**This file has to be run in google colab, otherwise it will not run.**

In [None]:
pip install dl-translate

In [None]:
import dl_translate as dlt
import pandas as pd
import nltk
import numpy as np
import ssl
import certifi
from nltk.sentiment.vader import SentimentIntensityAnalyzer
from transformers import AutoTokenizer, AutoModelForSequenceClassification, pipeline

# Computes sentences separately for faster translating times
nltk.download("punkt")

In [None]:
# loads model, device auto sets it so the GPU can be used if possible.
mt = dlt.TranslationModel(device="auto")
mt = dlt.TranslationModel("facebook/nllb-200-distilled-600M", model_family="nllb200")

In [None]:
# Configure SSL context to use certifis CA bundle
ssl_context = ssl.create_default_context(cafile=certifi.where())
ssl._create_default_https_context = lambda: ssl_context

# Download the vader_lexicon data
nltk.download('vader_lexicon')

analyser = SentimentIntensityAnalyzer()

Upload the klm_conv_translated.csv file from sentiment_analysis_DFs.py below. This should be found in the sentiment folder on git.

In [None]:
# upload the file to be translated here.
from google.colab import files

uploaded = files.upload()

for fn in uploaded.keys():
  print('User uploaded file "{name}" with length {length} bytes'.format(
      name=fn, length=len(uploaded[fn])))

In [None]:
# Loads the CSV file
df = pd.read_csv('klm_conv_translated.csv')
df.head(10)

The cell below adds the translations of every tweet in a new column called "translation". The loop also prints the original Dutch text, to confirm it is actually running.

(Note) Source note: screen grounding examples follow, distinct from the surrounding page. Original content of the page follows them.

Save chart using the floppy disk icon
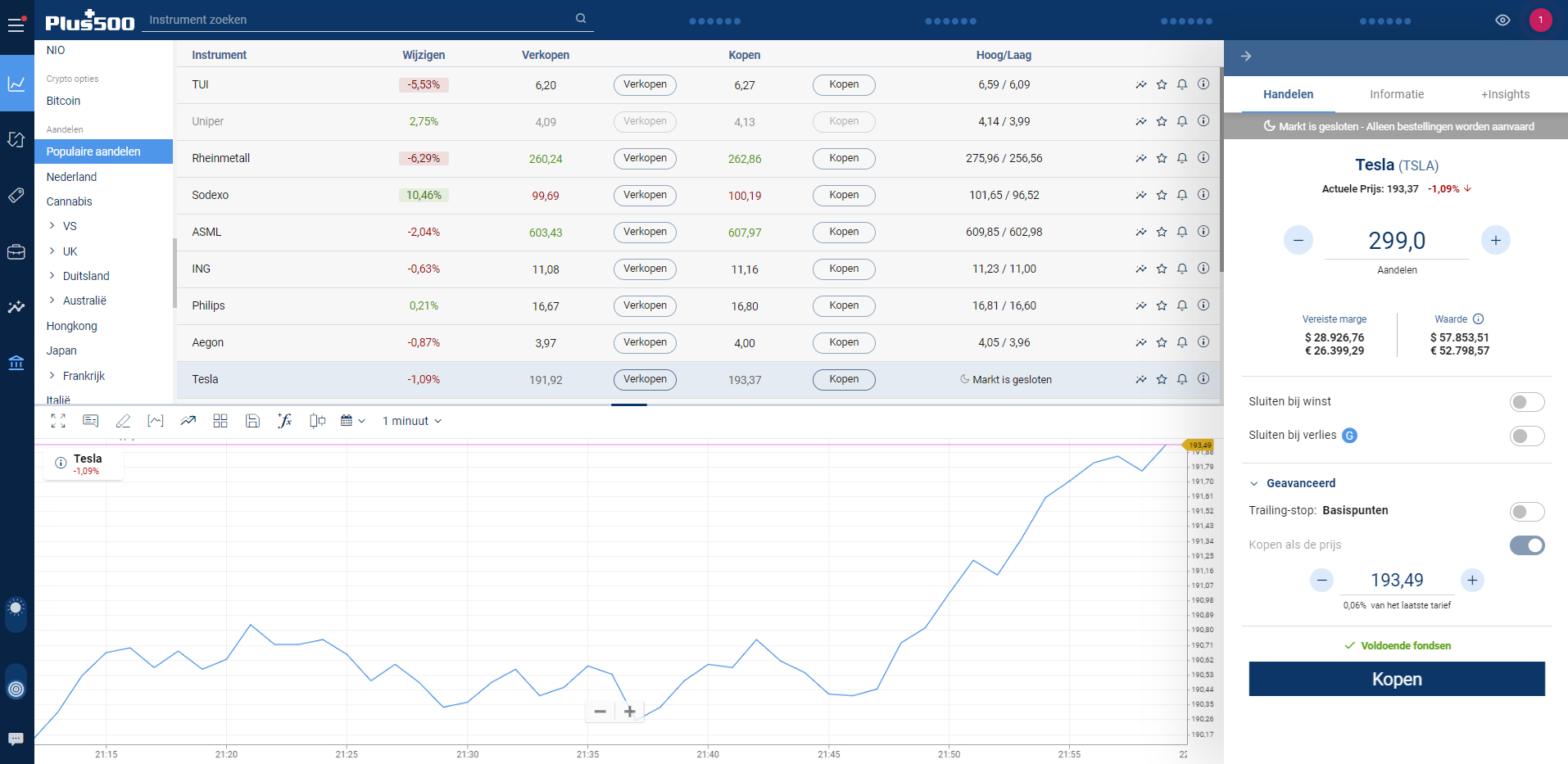The height and width of the screenshot is (764, 1568). point(252,421)
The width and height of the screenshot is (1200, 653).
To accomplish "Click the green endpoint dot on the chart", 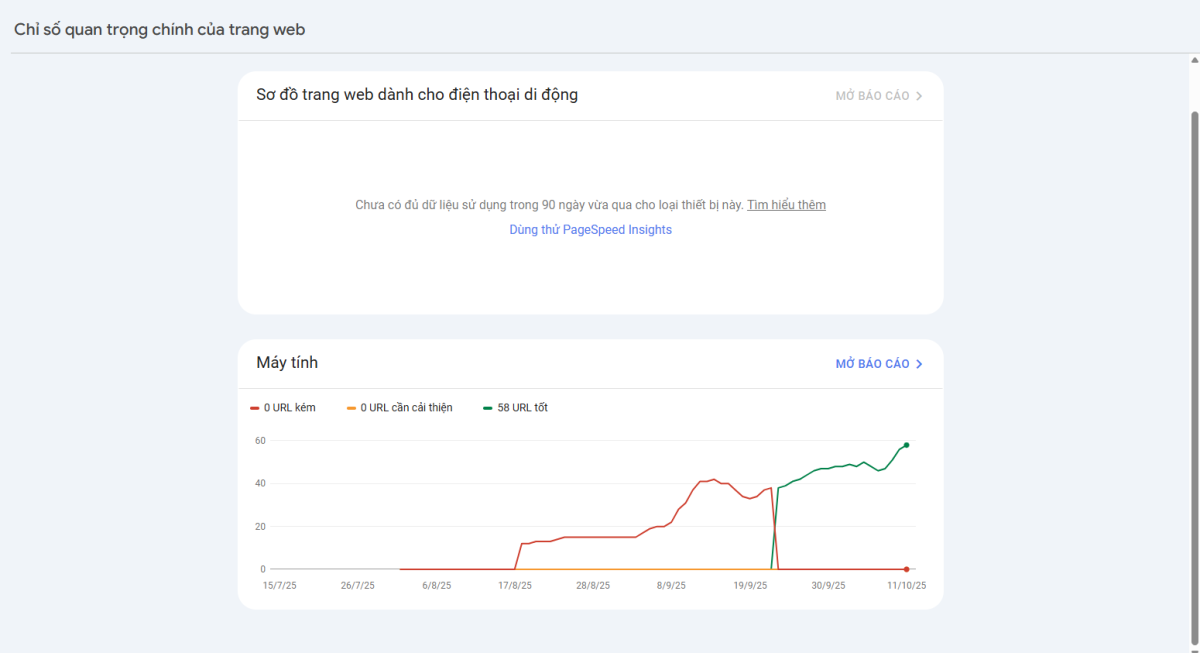I will (906, 445).
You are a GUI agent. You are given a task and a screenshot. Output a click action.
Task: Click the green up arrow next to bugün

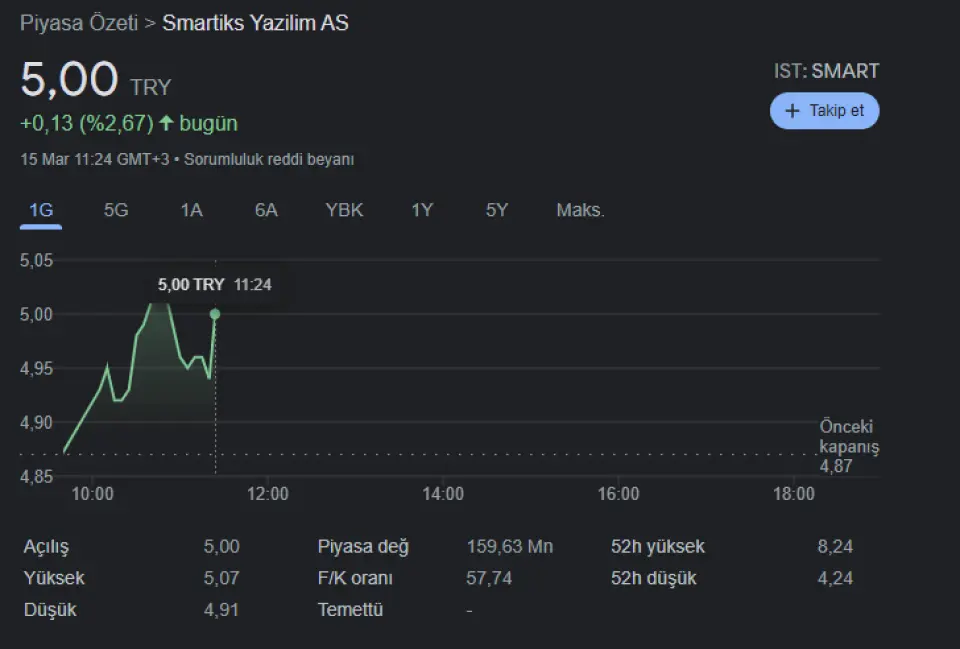pyautogui.click(x=166, y=123)
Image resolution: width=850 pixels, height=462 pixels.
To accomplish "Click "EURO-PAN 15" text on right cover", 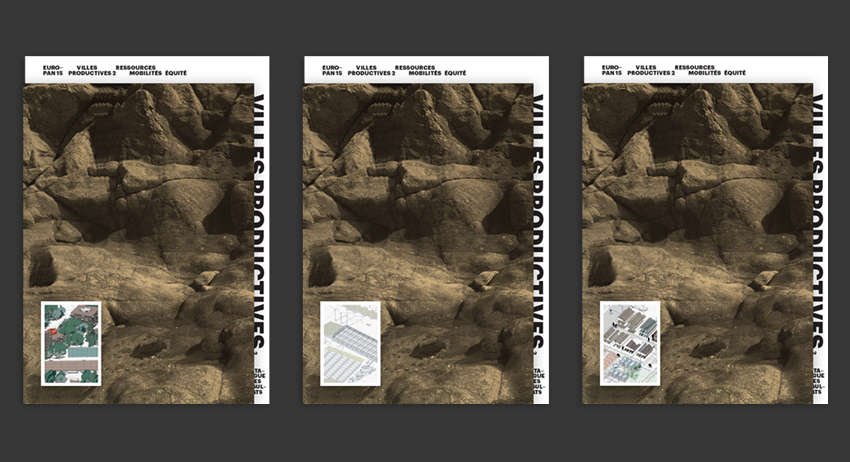I will [612, 70].
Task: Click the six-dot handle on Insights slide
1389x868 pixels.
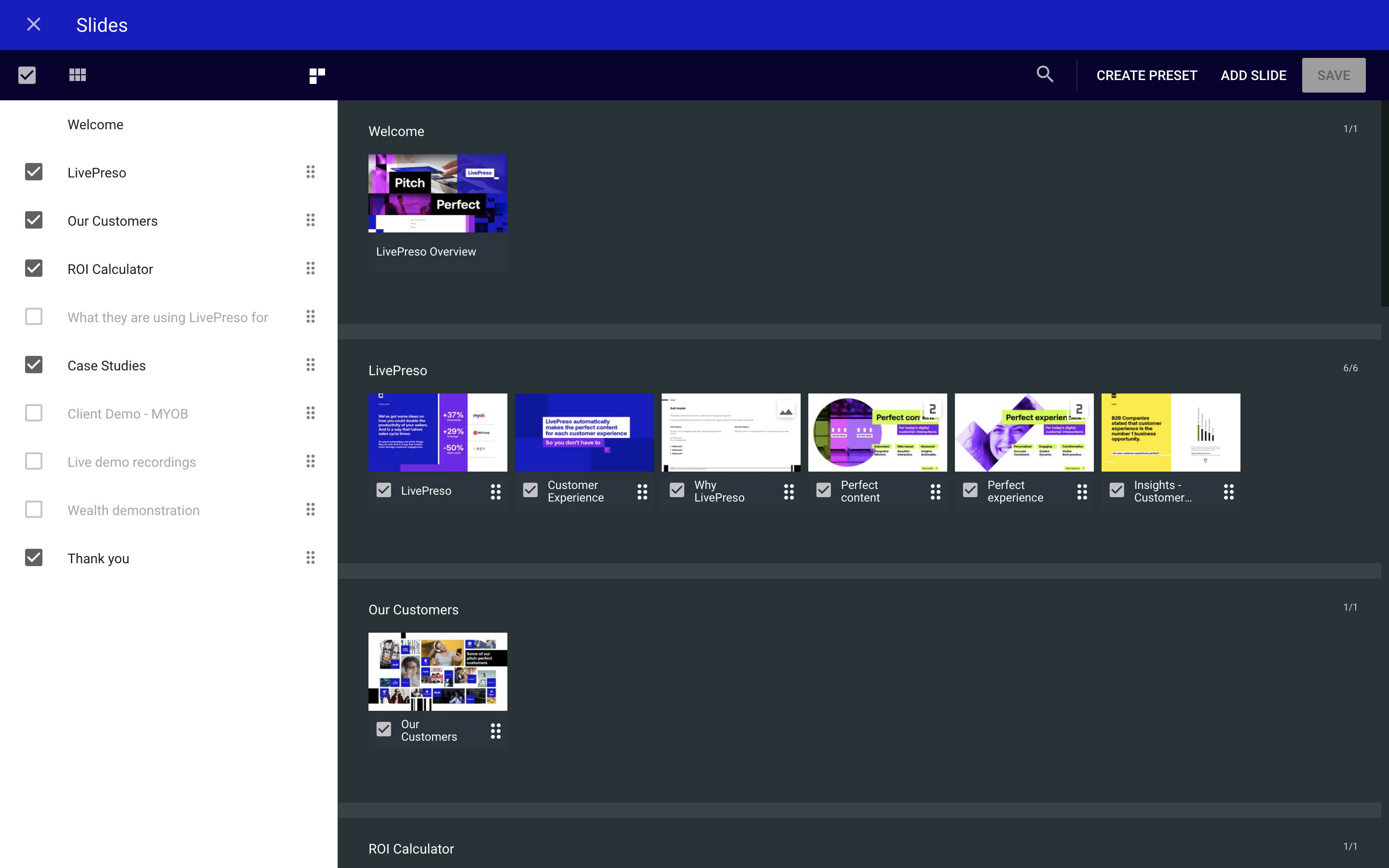Action: pyautogui.click(x=1229, y=491)
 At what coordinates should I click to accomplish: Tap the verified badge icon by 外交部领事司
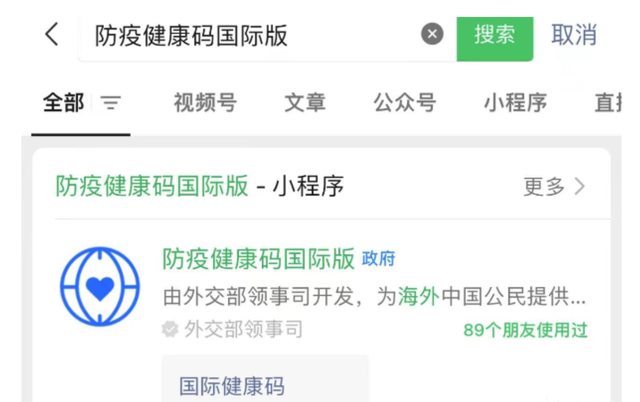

This takes about **2-3 hours** to run. Which is within the daily 3h20min running time from the free plan.

In [None]:
df["translation"] = [(" ".join(mt.translate(nltk.tokenize.sent_tokenize(x, "dutch"), source=dlt.lang.DUTCH, target=dlt.lang.ENGLISH, batch_size=64)), print(x)) for x in df["cleaned_text"]]

In [None]:
# adds the compound sentiment to a new column
df['compound'] = [analyser.polarity_scores(x)['compound'] for x in df['translation']]

df.head(10)

In [None]:
# Function to categorize sentiment based on score
def categorize_sentiment(row):
    score = row["compound"]

    if score > 0.05:
        return "Positive"
    elif score < -0.05:
        return "Negative"
    else:
        return "Neutral"

# Adds the sentiment in the form of a label
df['vader_label'] = df.apply(categorize_sentiment, axis=1)

df.head(10)

In [None]:
# Overview of pos/neg/neu sentiment percentages
positive_count = df['vader_label'].value_counts().get('Positive', 0)
negative_count = df['vader_label'].value_counts().get('Negative', 0)
neutral_count = df['vader_label'].value_counts().get('Neutral', 0)
total_count = df['vader_label'].notna().sum()

percentage_positive = (positive_count / total_count) * 100
percentage_negative = (negative_count / total_count) * 100
percentage_neutral = (neutral_count / total_count) * 100

print(percentage_positive)
print(percentage_negative)
print(percentage_neutral)

In [None]:
# Downloads the resulting dataframe as a csv file.
df.to_csv("translated_final.csv")
files.download("translated_final.csv")